WORK TASK>
With the records below as your source, retype each line exactly from the top down to the line that contains "Click the From", and include that line.

%%

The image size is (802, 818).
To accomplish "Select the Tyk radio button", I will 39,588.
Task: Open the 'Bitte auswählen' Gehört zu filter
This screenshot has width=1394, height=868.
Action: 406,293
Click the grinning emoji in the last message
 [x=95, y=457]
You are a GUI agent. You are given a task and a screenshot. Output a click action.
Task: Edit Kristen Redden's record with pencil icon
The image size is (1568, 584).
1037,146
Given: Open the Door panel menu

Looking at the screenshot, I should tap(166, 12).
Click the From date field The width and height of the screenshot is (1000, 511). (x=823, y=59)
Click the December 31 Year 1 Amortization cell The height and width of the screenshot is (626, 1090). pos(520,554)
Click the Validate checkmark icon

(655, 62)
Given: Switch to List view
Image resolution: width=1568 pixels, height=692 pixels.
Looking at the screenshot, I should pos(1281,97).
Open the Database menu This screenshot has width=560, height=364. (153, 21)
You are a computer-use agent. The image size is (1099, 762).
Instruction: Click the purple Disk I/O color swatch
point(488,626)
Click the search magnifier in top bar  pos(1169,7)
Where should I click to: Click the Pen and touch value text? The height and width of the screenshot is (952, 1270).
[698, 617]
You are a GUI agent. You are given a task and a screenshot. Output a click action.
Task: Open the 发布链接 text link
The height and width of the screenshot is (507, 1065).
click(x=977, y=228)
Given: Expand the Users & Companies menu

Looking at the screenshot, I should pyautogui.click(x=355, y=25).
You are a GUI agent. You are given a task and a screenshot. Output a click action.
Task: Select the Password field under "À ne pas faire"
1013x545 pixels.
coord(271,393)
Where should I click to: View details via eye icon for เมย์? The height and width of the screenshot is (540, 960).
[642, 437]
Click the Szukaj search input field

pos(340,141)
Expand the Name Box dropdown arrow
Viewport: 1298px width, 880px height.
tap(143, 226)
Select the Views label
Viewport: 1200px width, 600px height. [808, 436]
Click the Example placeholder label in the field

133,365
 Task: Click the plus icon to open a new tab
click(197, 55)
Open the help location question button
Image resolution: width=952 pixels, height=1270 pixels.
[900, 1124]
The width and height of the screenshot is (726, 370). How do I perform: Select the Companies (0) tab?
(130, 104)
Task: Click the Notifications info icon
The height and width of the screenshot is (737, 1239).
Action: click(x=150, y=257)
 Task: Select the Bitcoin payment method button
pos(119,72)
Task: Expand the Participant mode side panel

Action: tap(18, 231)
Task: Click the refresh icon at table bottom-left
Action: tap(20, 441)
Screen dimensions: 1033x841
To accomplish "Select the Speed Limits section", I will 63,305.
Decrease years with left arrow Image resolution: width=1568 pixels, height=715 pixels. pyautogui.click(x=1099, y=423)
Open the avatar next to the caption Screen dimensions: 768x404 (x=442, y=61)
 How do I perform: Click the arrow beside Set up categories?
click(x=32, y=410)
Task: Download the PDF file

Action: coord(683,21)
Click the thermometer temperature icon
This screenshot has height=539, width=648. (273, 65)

%%

ANSWER BOX>
The image size is (802, 818).
To accomplish "Select the Tyk radio button", I will 39,588.
Task: Open the 'Bitte auswählen' Gehört zu filter
This screenshot has width=1394, height=868.
Action: 406,293
Click the grinning emoji in the last message
 [x=95, y=457]
You are a GUI agent. You are given a task and a screenshot. Output a click action.
Task: Edit Kristen Redden's record with pencil icon
The image size is (1568, 584).
1037,146
Given: Open the Door panel menu

Looking at the screenshot, I should tap(166, 12).
Click the From date field The width and height of the screenshot is (1000, 511). (x=823, y=59)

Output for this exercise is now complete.